Святой Кнуд и святая Агнесса!

Коляска, управляемая тенором-полиглотом, бодро катила по мостовой. Улыбаясь, фру Торвен ненавязчиво поддерживала гере Торвена под локоток. Оставалось одно – покориться судьбе.

– Даже не знаю, фрекен, что вам рассказать, – вздохнул Зануда. – Господа русские писатели обсуждали литературные проблемы. Бурно. Активно. И повторяли много раз…

Из вчерашнего кутежа запомнились жалкие обрывки. Гере Smirdin – острый оценивающий взгляд из-под густых бровей. Гере Krylov – о-о, sehr gross Krylov! Все толковали о каком-то гере Pushkin, но Зануда оного не приметил. Зато навеки запомнил парившую в воздухе птицу-фразу: «A teper’ vyp’em za…»

В самом скором времени начались чудеса. Например, из стены вышел призрак Ханса Христиана Андерсена. Вначале показался длинный нос, затем хитрая физиономия. Блеснул знакомый, полный ехидства взгляд…

Торвен не удивился, напротив, обрадовался. Явился! И правильно, пусть сам теперь разбирается с переводчиками-карбонариями и своим участием в мировой революции. Поймав призрак за лацкан, Торвен так все ему и высказал. Андерсен спорить не стал, согласился, после чего последовало очередное «A teper’ vyp’em…» – и обнаглевший призрак предложил выпить на брудершафт.

Нацеловавшись, Андерсен сошел с ума. Уверял, что взял псевдоним и теперь известен как Николай Васильевич Гоголь. Зануда счел это очередной фантазией гораздого на шутки Ханса Христиана. Тем более что к их компании присоединился еще один призрак, вышедший ради разнообразия не из стены, а из висевшего на ней портрета и оказавшийся американцем – Эдгар, или Аллан, кто его разберет. Андерсен заявил, что про портрет он обязательно чего-нибудь напишет, потом раздалось волшебное «A teper’…» – и они по русскому обычаю soobrazili na troih.

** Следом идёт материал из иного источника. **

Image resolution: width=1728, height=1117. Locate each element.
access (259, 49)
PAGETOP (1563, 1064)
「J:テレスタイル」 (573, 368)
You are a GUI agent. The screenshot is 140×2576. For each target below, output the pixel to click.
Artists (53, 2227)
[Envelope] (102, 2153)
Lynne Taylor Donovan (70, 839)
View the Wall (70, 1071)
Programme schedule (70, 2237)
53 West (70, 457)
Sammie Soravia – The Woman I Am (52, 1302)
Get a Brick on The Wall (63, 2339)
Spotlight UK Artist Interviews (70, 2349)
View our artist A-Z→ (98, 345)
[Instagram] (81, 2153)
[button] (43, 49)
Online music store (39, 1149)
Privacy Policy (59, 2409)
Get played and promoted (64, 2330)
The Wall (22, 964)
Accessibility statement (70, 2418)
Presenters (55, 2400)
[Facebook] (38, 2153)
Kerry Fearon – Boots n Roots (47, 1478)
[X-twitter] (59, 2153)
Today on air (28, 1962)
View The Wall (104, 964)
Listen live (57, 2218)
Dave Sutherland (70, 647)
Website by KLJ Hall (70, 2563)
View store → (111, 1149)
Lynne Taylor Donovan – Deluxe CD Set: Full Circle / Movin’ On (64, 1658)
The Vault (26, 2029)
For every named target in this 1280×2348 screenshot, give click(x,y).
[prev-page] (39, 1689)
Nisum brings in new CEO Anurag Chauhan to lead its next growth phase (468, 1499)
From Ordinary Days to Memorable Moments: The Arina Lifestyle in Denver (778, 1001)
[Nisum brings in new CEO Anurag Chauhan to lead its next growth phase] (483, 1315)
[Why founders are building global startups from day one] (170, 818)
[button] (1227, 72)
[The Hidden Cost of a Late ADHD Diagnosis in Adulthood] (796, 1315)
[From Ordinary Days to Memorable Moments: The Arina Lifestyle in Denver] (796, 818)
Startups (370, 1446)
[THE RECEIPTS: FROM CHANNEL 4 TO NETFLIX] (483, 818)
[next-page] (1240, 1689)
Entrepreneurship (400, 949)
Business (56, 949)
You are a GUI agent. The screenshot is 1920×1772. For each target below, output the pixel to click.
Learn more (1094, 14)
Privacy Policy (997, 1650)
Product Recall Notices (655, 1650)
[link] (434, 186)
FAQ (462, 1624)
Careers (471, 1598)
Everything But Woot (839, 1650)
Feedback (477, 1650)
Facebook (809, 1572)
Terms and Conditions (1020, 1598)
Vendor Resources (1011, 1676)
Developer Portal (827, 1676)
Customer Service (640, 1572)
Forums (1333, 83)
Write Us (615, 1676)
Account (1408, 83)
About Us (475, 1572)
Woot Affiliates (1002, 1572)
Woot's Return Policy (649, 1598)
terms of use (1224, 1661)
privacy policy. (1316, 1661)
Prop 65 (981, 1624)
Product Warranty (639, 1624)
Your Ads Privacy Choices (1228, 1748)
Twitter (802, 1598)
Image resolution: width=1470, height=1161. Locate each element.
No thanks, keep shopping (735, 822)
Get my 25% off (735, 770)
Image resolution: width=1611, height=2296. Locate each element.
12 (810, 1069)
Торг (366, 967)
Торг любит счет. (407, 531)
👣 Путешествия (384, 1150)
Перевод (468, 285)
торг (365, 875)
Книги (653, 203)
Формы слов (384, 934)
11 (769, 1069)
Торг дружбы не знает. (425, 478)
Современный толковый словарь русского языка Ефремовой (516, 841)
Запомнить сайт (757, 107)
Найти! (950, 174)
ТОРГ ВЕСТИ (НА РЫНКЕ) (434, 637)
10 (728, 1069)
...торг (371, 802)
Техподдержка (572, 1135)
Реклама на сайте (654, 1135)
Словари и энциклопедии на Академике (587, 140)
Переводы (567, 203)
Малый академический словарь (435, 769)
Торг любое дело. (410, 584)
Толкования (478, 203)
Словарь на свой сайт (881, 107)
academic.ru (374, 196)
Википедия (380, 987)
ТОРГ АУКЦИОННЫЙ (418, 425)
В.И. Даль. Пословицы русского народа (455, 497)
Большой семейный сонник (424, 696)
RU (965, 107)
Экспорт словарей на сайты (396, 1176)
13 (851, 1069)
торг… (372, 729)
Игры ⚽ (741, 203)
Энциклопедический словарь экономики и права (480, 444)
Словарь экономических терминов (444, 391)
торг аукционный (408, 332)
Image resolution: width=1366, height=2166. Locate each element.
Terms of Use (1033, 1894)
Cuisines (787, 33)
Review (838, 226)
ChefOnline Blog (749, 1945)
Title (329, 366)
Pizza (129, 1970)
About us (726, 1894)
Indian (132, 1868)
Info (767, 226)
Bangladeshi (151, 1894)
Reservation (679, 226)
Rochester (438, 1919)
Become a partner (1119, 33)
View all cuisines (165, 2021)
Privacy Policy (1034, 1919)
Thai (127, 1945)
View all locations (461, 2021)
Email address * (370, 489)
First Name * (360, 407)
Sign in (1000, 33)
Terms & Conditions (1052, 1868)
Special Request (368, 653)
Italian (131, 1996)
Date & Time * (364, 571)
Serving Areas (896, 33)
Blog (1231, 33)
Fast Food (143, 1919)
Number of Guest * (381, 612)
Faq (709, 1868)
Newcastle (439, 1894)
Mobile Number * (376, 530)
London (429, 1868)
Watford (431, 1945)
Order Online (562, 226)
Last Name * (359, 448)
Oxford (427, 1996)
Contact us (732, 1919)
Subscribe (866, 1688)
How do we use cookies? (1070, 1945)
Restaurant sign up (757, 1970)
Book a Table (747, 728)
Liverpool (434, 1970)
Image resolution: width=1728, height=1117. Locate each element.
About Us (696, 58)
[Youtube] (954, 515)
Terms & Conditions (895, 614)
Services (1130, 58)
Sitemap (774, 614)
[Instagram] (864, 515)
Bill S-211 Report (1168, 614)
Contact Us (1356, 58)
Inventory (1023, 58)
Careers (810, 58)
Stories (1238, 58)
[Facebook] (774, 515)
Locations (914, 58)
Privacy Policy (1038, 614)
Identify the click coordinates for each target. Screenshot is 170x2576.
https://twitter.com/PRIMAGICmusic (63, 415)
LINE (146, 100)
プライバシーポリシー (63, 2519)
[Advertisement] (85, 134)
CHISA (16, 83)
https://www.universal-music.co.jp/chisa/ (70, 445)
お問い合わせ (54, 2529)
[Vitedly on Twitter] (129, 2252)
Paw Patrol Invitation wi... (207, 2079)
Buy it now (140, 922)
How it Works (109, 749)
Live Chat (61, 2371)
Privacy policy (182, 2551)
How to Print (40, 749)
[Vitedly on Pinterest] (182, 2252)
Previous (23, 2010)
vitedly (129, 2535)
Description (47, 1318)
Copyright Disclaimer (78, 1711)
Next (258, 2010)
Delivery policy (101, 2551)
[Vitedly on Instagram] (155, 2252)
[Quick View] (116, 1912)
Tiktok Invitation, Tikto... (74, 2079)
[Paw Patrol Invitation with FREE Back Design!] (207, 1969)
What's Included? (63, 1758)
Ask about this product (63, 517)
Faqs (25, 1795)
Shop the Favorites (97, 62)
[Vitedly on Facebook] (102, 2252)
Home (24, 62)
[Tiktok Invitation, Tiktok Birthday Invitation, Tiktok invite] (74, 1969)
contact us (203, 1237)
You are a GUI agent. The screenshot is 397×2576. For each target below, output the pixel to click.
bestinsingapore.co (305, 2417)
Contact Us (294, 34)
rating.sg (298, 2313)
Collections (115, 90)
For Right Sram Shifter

Американец, не закусывая, стал рассказывать какие-то ужасы про мертвых «панночек»; Андерсен каркал вороном, завещал в случае его безвременной смерти тела не погребать до тех пор, пока не покажутся явные признаки разложения, и продавал Смирдину за сумасшедшие деньги «Повесть о том, как поссорился Честный Трубочист с Храбрым Портняжкой» – но, укоряем совестью, отдал повесть даром для альманаха «Новоселье»…

Что было дальше, Торвен не помнил. Он в мыслях осудил себя на десять суток гауптвахты – и подумал, что город Петербург не так уж плох. Вот только что скажет Эрстед?